_WHAT IS EXPECTED_: Skip all pictures. Write out the data below from its first line through the line that contains "Máy xay rau má Inox 2-4 lưỡi (639, 153)".

# # # # #

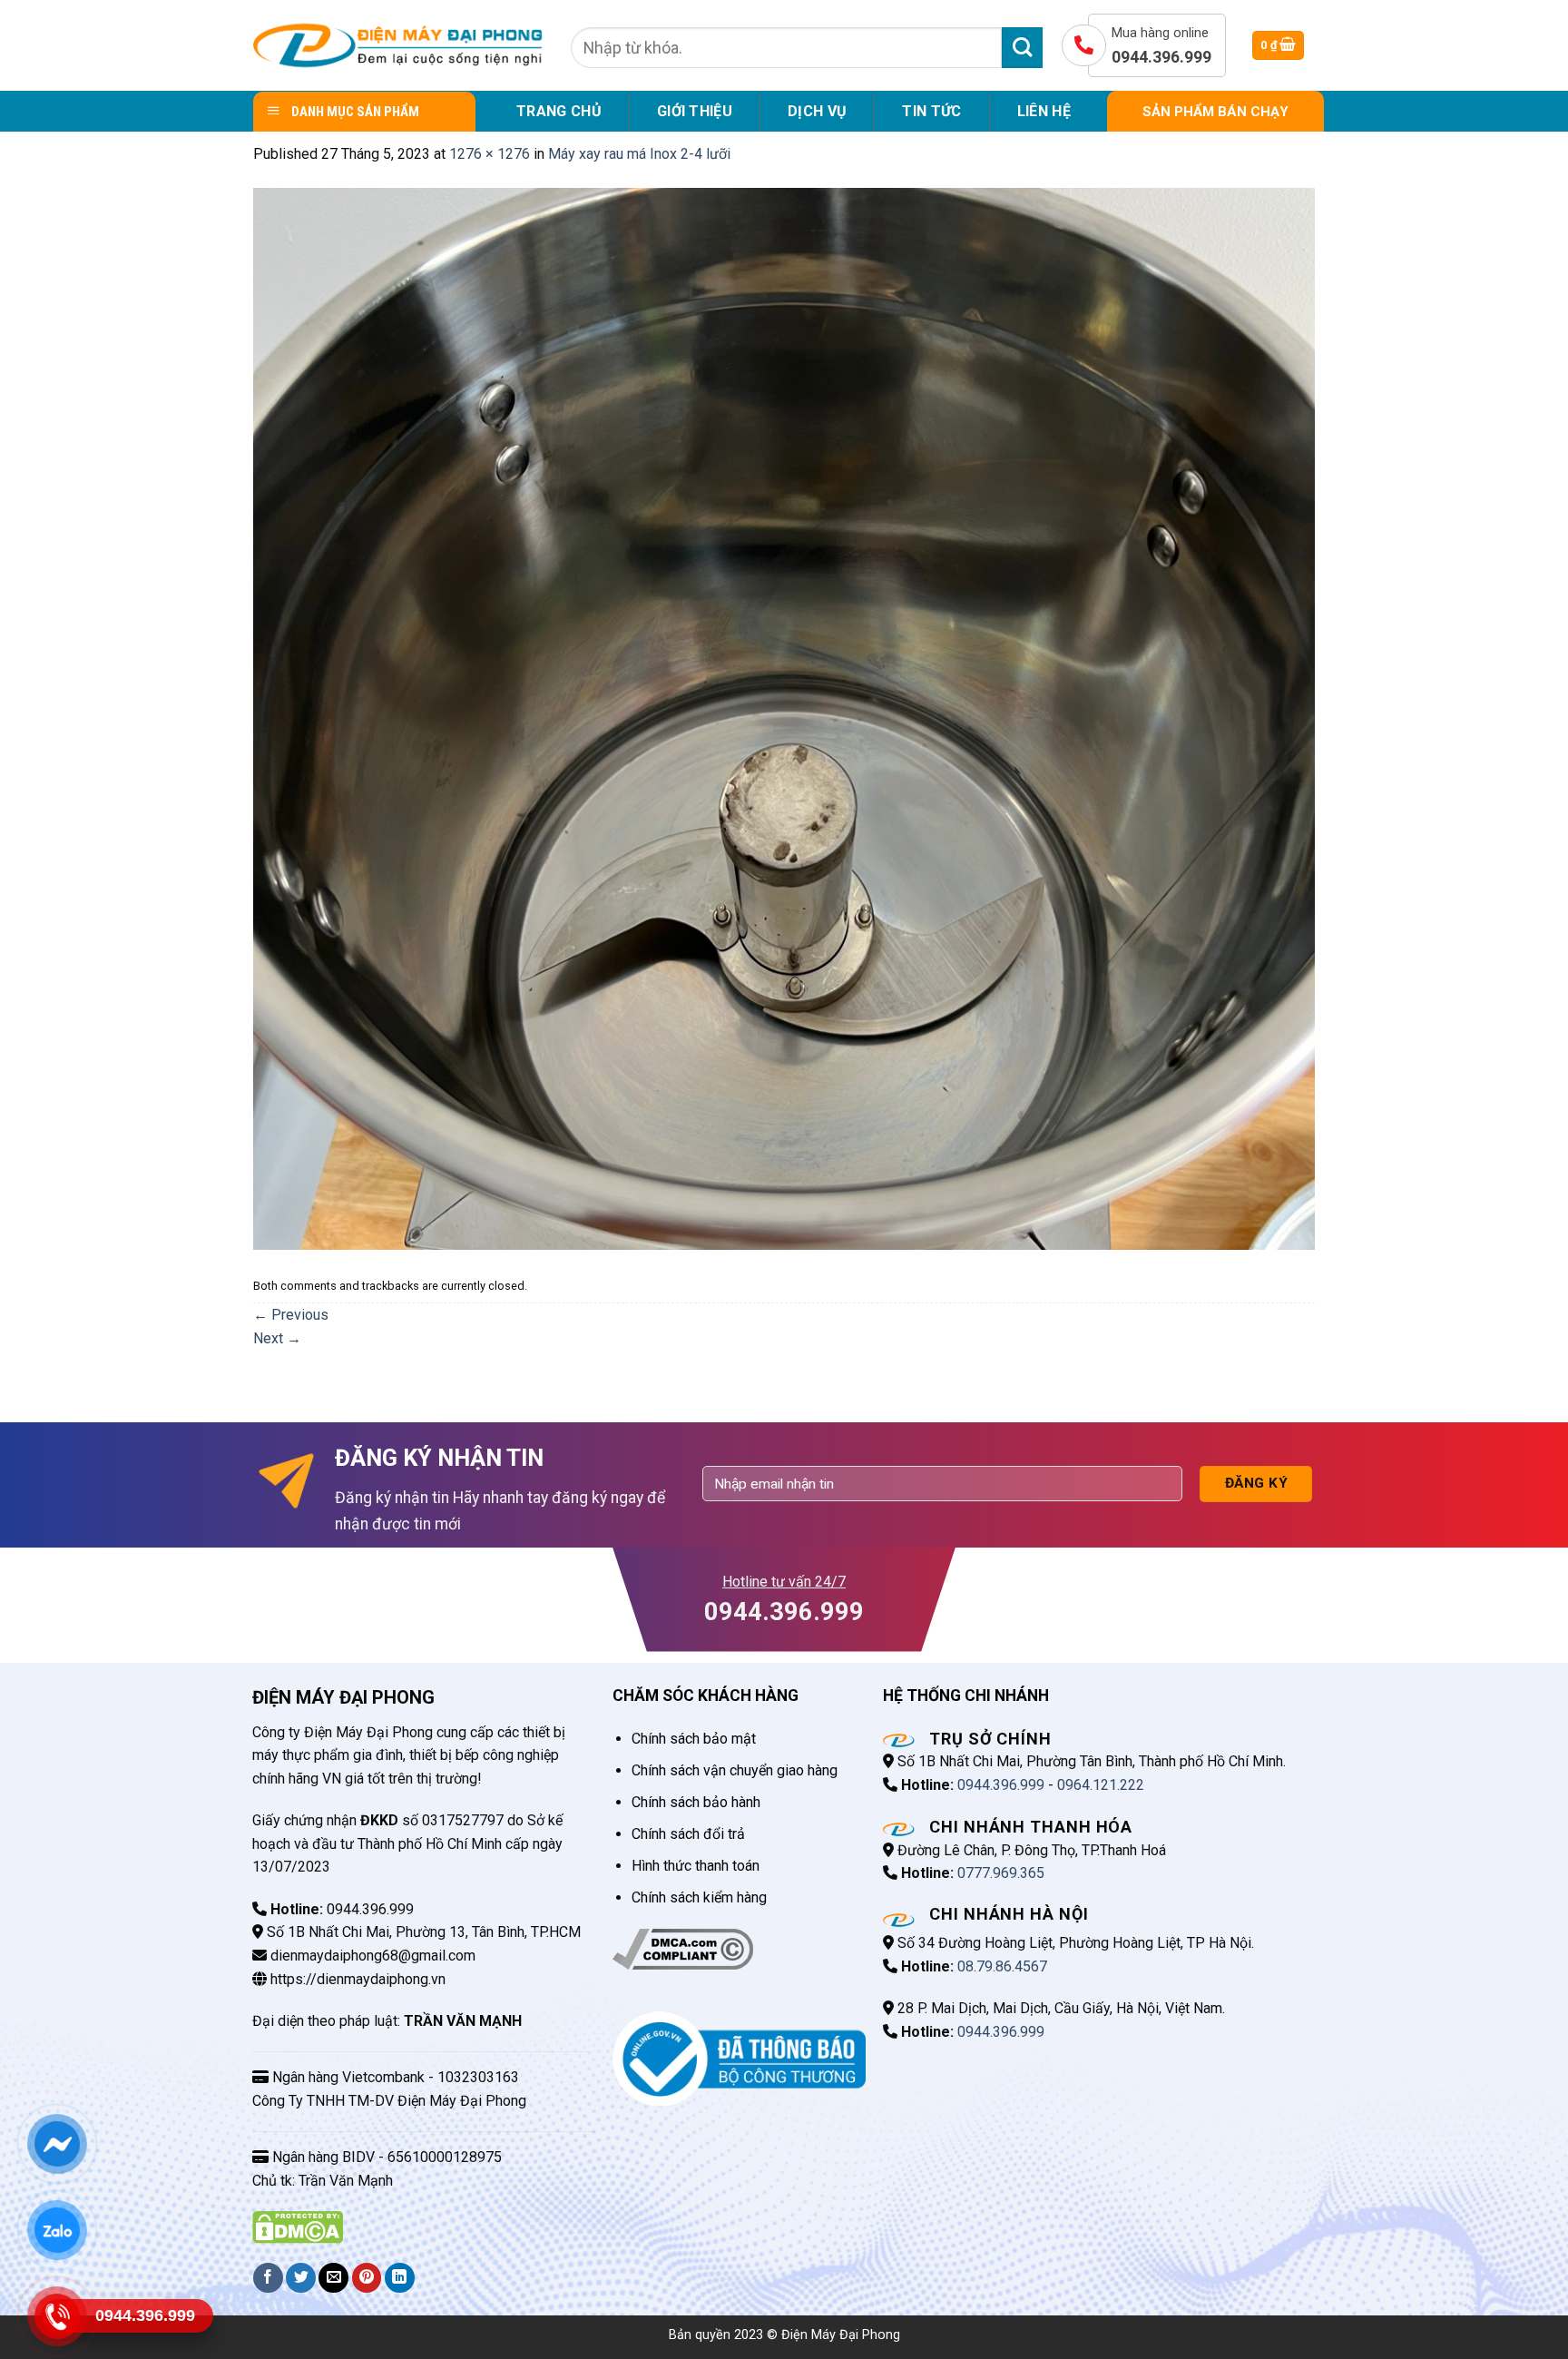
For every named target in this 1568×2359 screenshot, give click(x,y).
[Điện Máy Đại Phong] (398, 45)
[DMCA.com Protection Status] (297, 2226)
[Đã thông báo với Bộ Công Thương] (739, 2058)
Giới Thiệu (694, 111)
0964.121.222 (1100, 1785)
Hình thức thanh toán (696, 1865)
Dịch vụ (817, 111)
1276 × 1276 (489, 153)
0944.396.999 (1000, 1785)
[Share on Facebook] (268, 2278)
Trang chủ (559, 111)
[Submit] (1022, 47)
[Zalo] (56, 2230)
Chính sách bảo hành (696, 1802)
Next (277, 1338)
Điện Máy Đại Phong (840, 2335)
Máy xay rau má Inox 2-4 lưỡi (639, 153)
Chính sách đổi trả (688, 1834)
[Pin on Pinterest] (367, 2278)
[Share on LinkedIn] (400, 2278)
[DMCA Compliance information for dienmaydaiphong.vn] (682, 1948)
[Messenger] (56, 2144)
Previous (290, 1314)
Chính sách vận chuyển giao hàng (735, 1770)
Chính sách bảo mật (694, 1738)
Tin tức (931, 111)
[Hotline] (56, 2316)
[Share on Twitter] (301, 2278)
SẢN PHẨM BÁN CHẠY (1215, 111)
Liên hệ (1044, 111)
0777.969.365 (1000, 1873)
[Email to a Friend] (333, 2278)
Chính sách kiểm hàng (699, 1897)
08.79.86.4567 (1002, 1966)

# # # # #

_WRITTEN ANSWER_:
For every named target in this 1568×2359 screenshot, give click(x,y).
[Điện Máy Đại Phong] (398, 45)
[DMCA.com Protection Status] (297, 2226)
[Đã thông báo với Bộ Công Thương] (739, 2058)
Giới Thiệu (694, 111)
0964.121.222 (1100, 1785)
Hình thức thanh toán (696, 1865)
Dịch vụ (817, 111)
1276 × 1276 (489, 153)
0944.396.999 (1000, 1785)
[Share on Facebook] (268, 2278)
Trang chủ (559, 111)
[Submit] (1022, 47)
[Zalo] (56, 2230)
Chính sách bảo hành (696, 1802)
Next (277, 1338)
Điện Máy Đại Phong (840, 2335)
Máy xay rau má Inox 2-4 lưỡi (639, 153)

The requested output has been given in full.